Inserting or removing elements from the interior of a vector is another story. Doing so requires that all elements after the one inserted or removed be moved in order to preserve fast random access. Moving elements means that the run time of our new code might be as slow as

quadratic in the number of elements in the vector. For small inputs, we might not notice, but each time the size of our input doubles, the execution time can quadruple. If we ask our program to deal with all the students in a school rather than just the students in a class, even a fast computer will take too long to execute the program.

If we want to do better, we need a data structure that lets us insert and delete elements efficiently anywhere in the container. Such a container is unlikely to support random access through indices. Even if it did so, integer indices would be less than useful, because inserting and deleting elements would have to change the indices of other elements. Now that we know how to use iterators, we have a way of dealing with such a data structure that does not

provide index operations.

5.5 The list type

By rewriting the code to use iterators, we have removed our reliance on indices. We now need to reimplement our program using a data structure that will let us delete elements efficiently from within the container.

The need to insert or delete elements inside a data structure is pretty common. Not

surprisingly, the library provides a type, named list and defined in the <list> header, that is optimized for this kind of access.

Just as vectors are optimized for fast random access, lists are optimized for fast insertion and deletion anywhere within the container. Because lists have to maintain a more complicated structure, they are slower than vectors if the container is accessed only sequentially. That is, if the container grows and shrinks only or primarily from the end, a vector will outperform a list. However, if a program deletes many elements from the middle of the container—as our program does—then lists will be faster for large inputs, becoming much faster as the inputs grow.

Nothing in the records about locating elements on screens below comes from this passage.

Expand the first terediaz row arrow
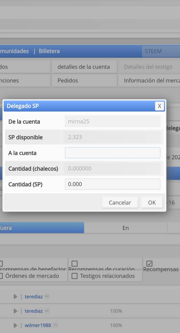click(x=15, y=297)
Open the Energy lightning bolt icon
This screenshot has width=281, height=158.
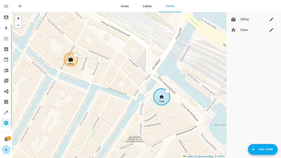[6, 28]
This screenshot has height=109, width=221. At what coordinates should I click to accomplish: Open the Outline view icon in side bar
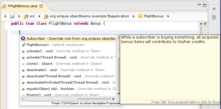(214, 17)
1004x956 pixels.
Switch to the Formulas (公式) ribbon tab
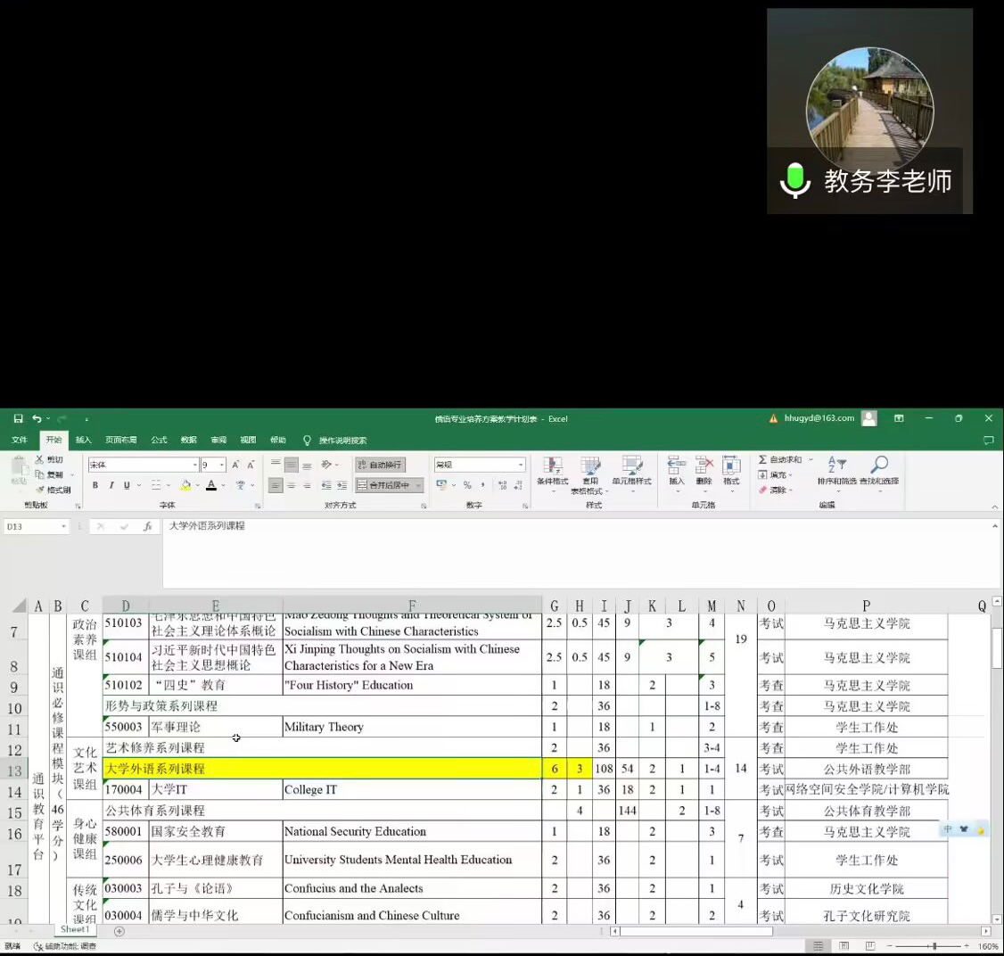(x=159, y=440)
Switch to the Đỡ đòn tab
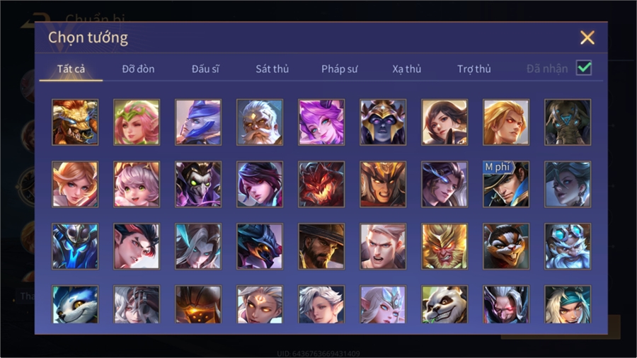This screenshot has width=637, height=358. 138,69
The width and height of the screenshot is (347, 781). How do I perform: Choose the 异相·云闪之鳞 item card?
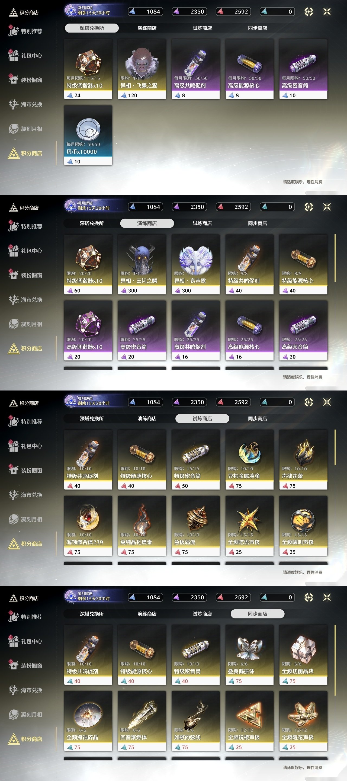[142, 264]
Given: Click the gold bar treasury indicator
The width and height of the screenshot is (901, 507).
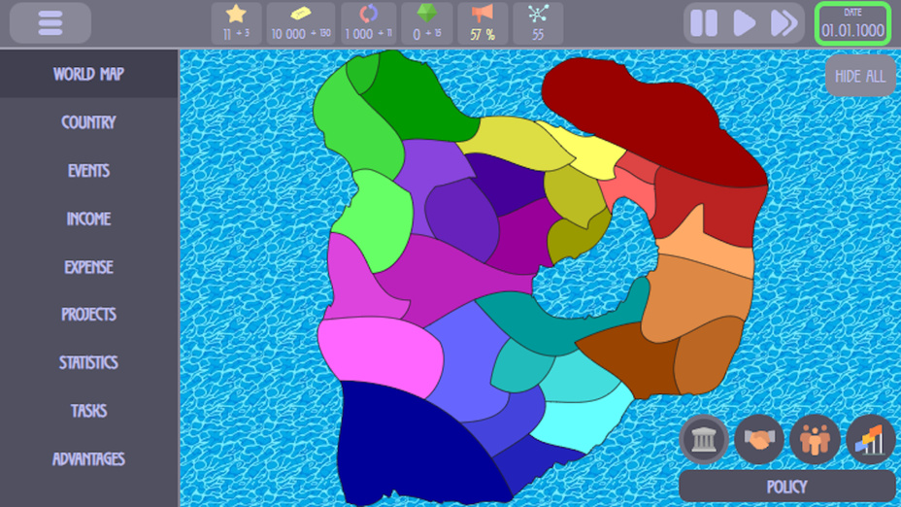Looking at the screenshot, I should coord(301,23).
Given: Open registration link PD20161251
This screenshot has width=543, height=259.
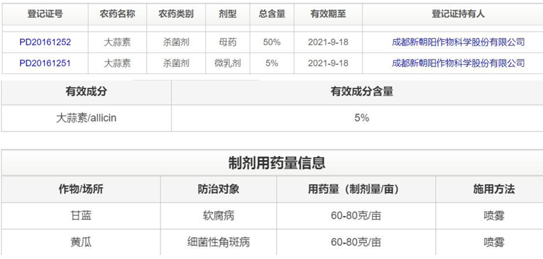Looking at the screenshot, I should coord(45,63).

Like a vector, a list is a container that can hold objects of most.any type. As we'll see, lists and vectors share many operations. As a result, we can often translate programs that operate on vectors into programs that operate on lists, and vice versa. Often, all that changes is our variables' types.

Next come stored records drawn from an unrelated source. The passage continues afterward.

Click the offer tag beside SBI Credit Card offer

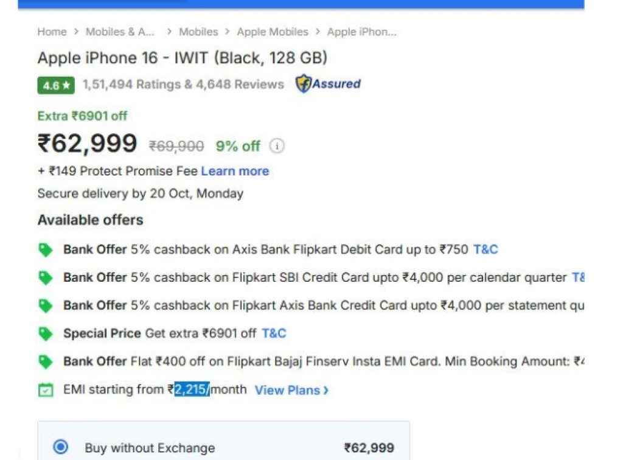(x=47, y=277)
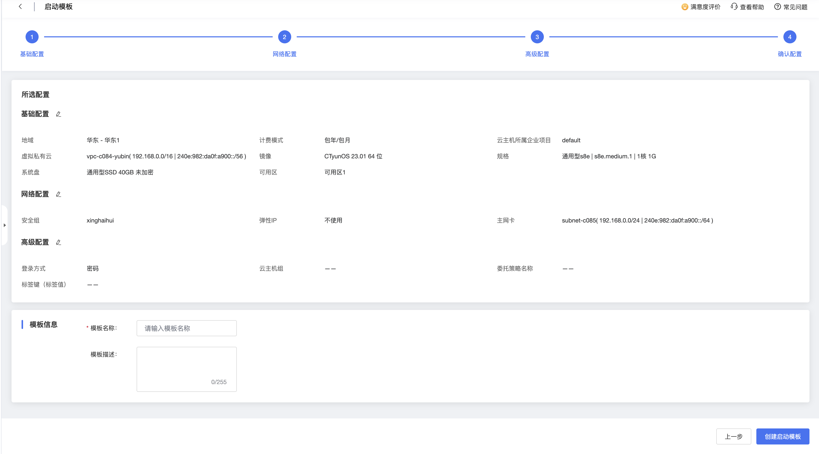This screenshot has height=454, width=819.
Task: Focus the 模板描述 text area
Action: tap(186, 366)
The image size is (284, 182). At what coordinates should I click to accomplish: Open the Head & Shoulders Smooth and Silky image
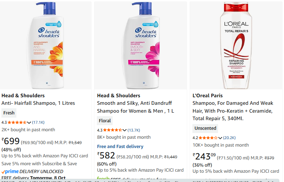point(141,45)
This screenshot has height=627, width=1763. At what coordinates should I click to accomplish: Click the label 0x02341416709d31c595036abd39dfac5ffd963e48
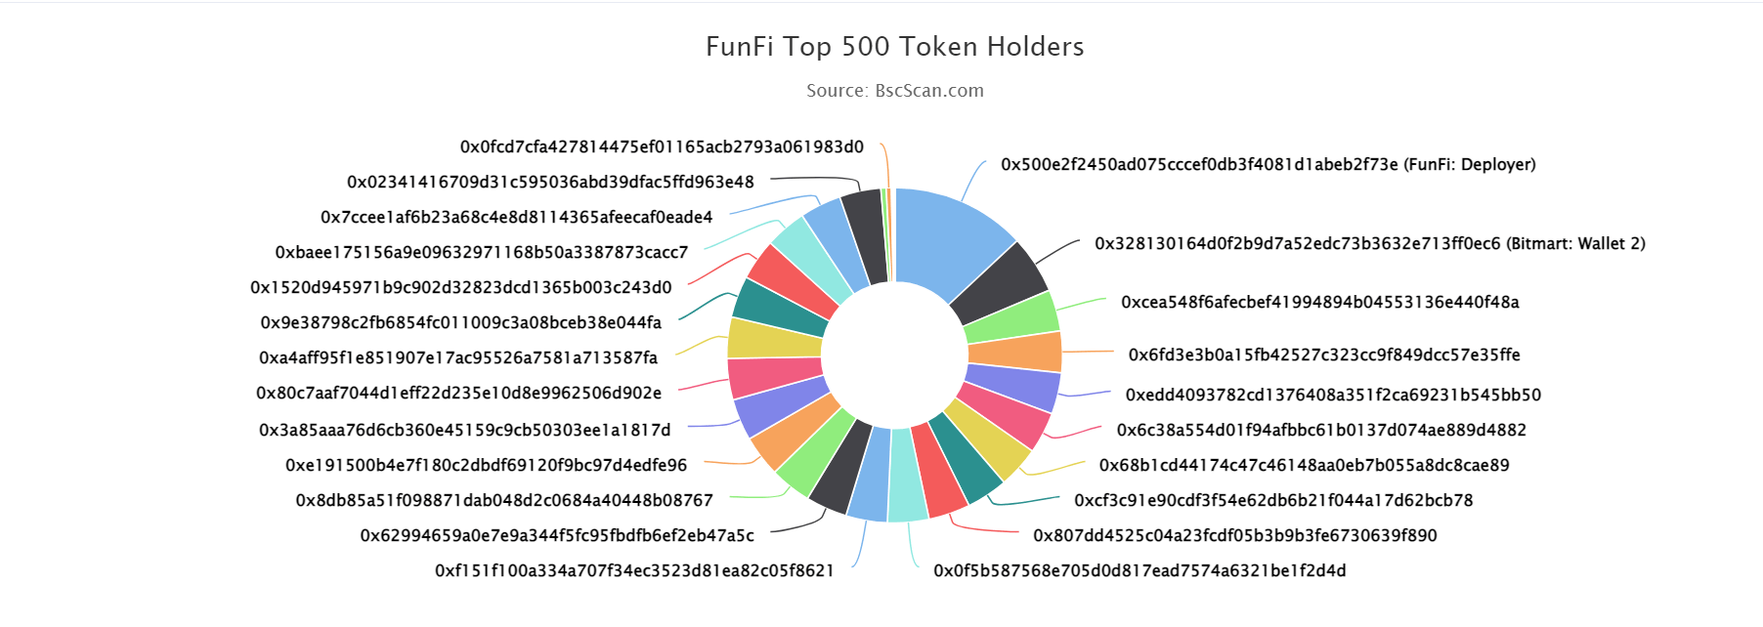550,182
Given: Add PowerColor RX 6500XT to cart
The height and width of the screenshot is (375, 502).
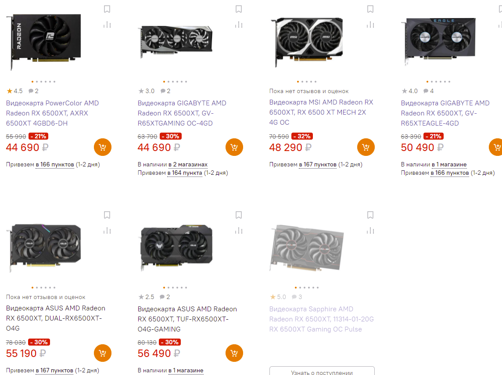Looking at the screenshot, I should (103, 147).
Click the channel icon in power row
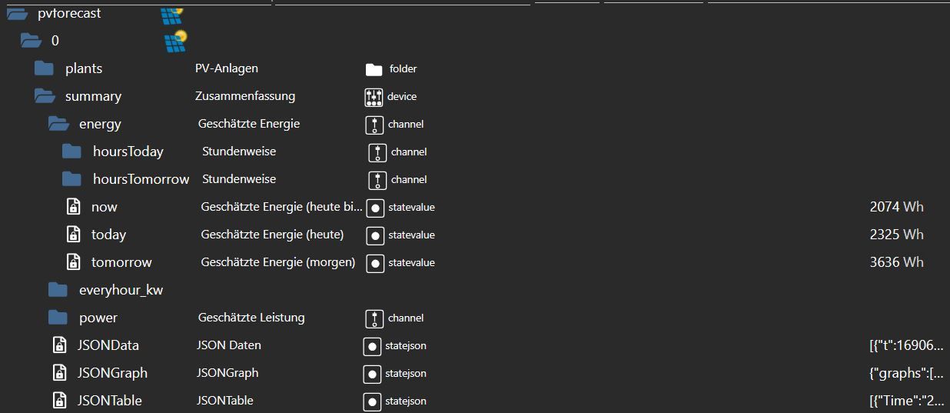This screenshot has width=950, height=413. click(374, 318)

One key operation that vectors support, but lists do not, is indexing. As we just saw, we can write a version of extract_fails that uses vectors to extract records that correspond to failing students, but that uses iterators instead of indices. It turns out that we can transform that version of extract_fails to use lists instead of vectors merely by changing the appropriate types:

// version 4: use list instead of vector

list<Student_info> extract_fails(list<Student_info>& students) {

list<Student_info> fail;

list<Student_info>::iterator iter = students.begin();

while (iter != students.end()) { if (fgrade(*iter)) {

fail.push_back(*iter);

iter = students.erase(iter);

} else ++iter;

}

return fail;

}

If we compare this code with the version from §5.3/82, we see that the only change is to replace vector by list in the first four lines. So, for example, the return type and the parameter to the function are now list<Student_info>, as is the local container fail, into which we put the failing grades. Similarly, the type of the iterator is the one defined by the list class. Hence, we define iter as the iterator type that is a member of list<Student_info>. The list type is a template, so we must say what kind of object the list holds by naming that type inside angle brackets, just as we do when we define a vector.

There are no changes in the program's logic. Of course, our caller will now have to provide us with a list, and will get a list in return. Moreover, the details of how the library implements the operations are quite different, because this version operates on lists and the other ones operate on vectors. When we execute ++iter, we are doing whatever it means to advance the iterator to the next element in the list. Similarly,

iter = students.erase(iter);

calls the list version of erase and assigns the list iterator returned from erase into iter. The implementations of the increment and erase operations will surely differ from their vector counterparts.